Small strain shear modulus versus mean effective stress for sensitive soils in Bäckebol

Fig. 12.

Normalized small strain shear modulus versus mean effective stress for sensitive soils in Bäckebol

3.3 Empirical Correlations for Soft Soils

Many empirical correlations for the evaluation of G_max have been proposed in the literature. The authors would suggest a new empirical correlation for such type of soft sensitive soils, besides of the standard proposals gathered in Table 5.

Table 5. Selected empirical formulas for calculating G_max for soft soils

As mentioned above, G_max depends on a number of parameters and the void ratio is recognized as the second meaningful parameter affecting soil stiffness in combination with the effective stress level.

The collected data and the tests results indicate the possibility of estimating the small strain shear modulus in this type of soft sensitive soils from the mean effective stress and the void ratio. The authors proposed a new correlation which could be helpful in estimating the shear modulus at very small strain without the need for the shear wave velocity measurement:

$$ G_{\hbox{max} } \left( {MPa} \right) = 0,53. p^{{\prime }} . e^{ - 0,93} $$

(4)

Table 6 shows the values of the coefficients as well as the basic fitting parameters for the proposed function (Eq. (4)). The proposed correlation explains at least 96% of the Gmax variation (R² = 0.96) (when ignoring the isolated points). It indeed very closely matches the data set. A graphical illustration of the proposed equation is illustrated in Fig. 13.

Table 6. Laboratory fitting parameters of test soils for authors’ equation

Fig. 13.

Correlation of the experimental shear modulus with the mean effective stress and void ratio for sensitive soils.

To examine the reliability of the proposed empirical equation, some standard empirical equations (Table 5) were also used to verify their suitability to the data set of each site (Figs. 14, 15, 16 and 17). As can be seen from those Figures, the authors’ proposed expression fits the results of the tests for Tunis, Norrköping, Skå-Edeby and Bäckebol soft soils well.

Fig. 14.

Correlation of the experimental values of normalized shear modulus with the void ratio for the Norrköping sensitive soil.

Fig. 15.

The experimental and the estimated values of the normalized shear modulus with the void ratio for Skå-Edeby sensitive soil

Fig. 16.

The experimental and the estimated values of the normalized shear modulus with the void ratio for Bäckebol soft soil.

Fig. 17.

The authors’ experimental and the estimated values of the normalized shear modulus with the void ratio for Tunis soft soil.

The sensitivity is obviously a meaningful parameter affecting the small strain shear modulus (Fig. 18). Consequently, soft soils with the same void ratio and mean effective stress but different sensitivity values would have different stiffness.

Fig. 18.

The normalized small strain shear strength versus the void ratio by indicating the sensitivity range of each investigated soft soil.

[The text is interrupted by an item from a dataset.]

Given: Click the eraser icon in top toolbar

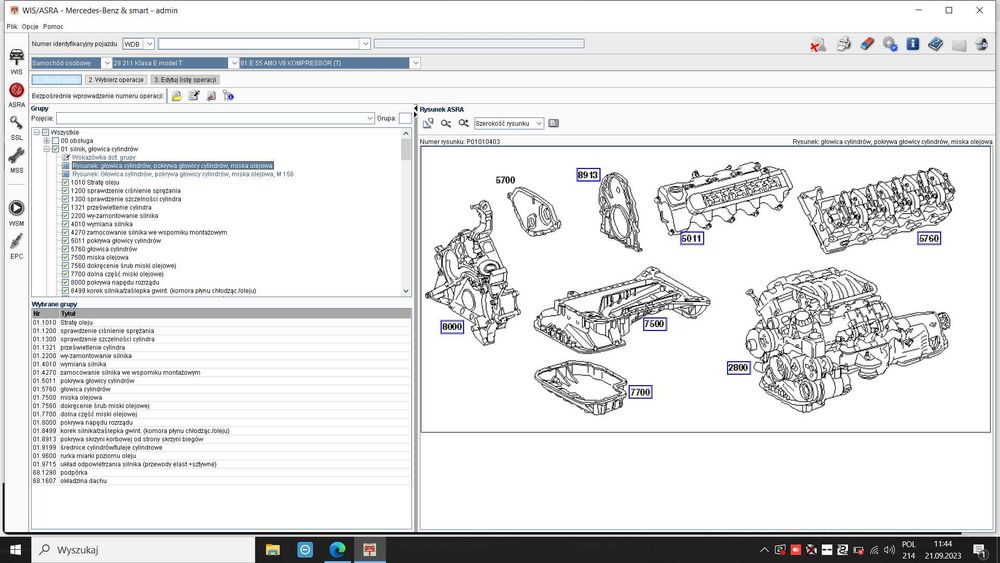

The proposed equation fits the data related to Tunis, Norrköping and Bäckebol soft soils a lot more than those related to Skå-Edeby soft soil as it is less sensitive (Figs. 14, 15, 16 and 17).

Obviously, we are aware that the proposed lower bound correlation requires further verification by performing further research taking into account other sensitive soils and more diverse sites.

4 Conclusion

The small strain shear modulus (G_max) of soft soils from Tunis (Tunisia) and various sites in Sweden was measured by means of resonant column, Bender element and cone seismic tests. Based on these results, some conclusions can be drawn:

• In all the analyzed cases, the values of G_max do increase with an increase of the mean effective stress.

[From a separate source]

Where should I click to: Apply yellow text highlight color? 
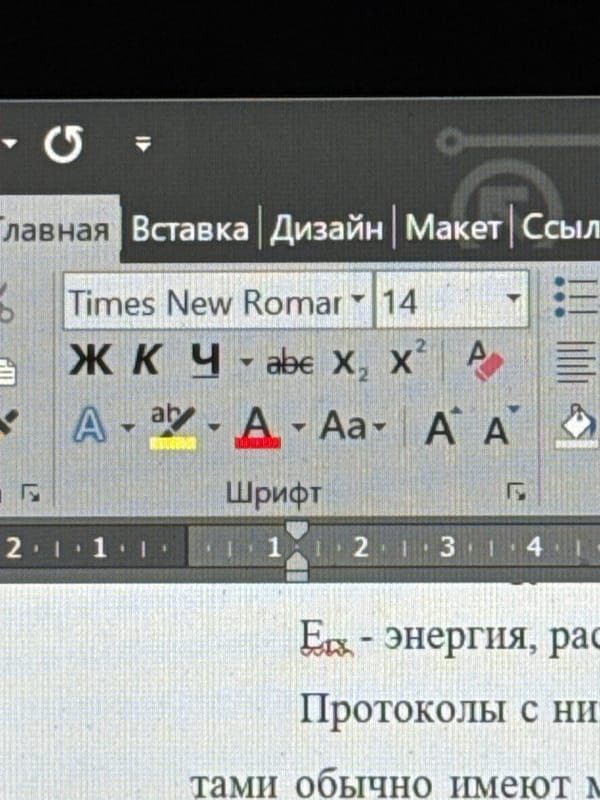click(x=172, y=428)
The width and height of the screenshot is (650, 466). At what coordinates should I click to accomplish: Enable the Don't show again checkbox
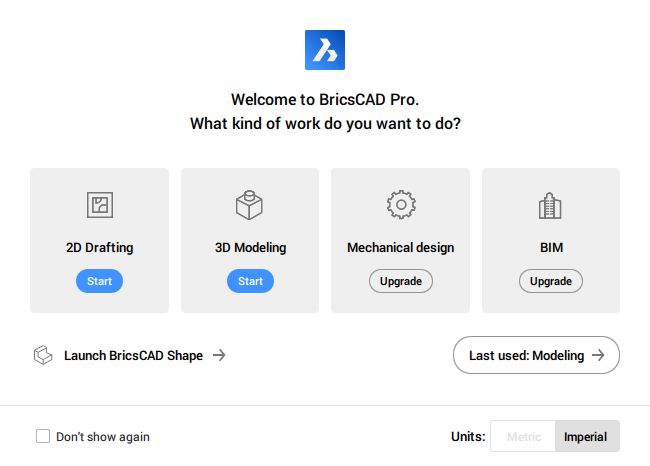click(43, 436)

• The results clearly indicate that the G_max increases with a decreasing void ratio for most of the specimens, which is in agreement with results in literature.

• The authors proposed a suitable correlation pattern (R² = 0.96), enabling to cover up to 96% of the G_max variation.

• The soft soil sensitivity (St) is also a meaningful parameter when describing the small strain shear modulus of soft soils, however not fully and well enough understood.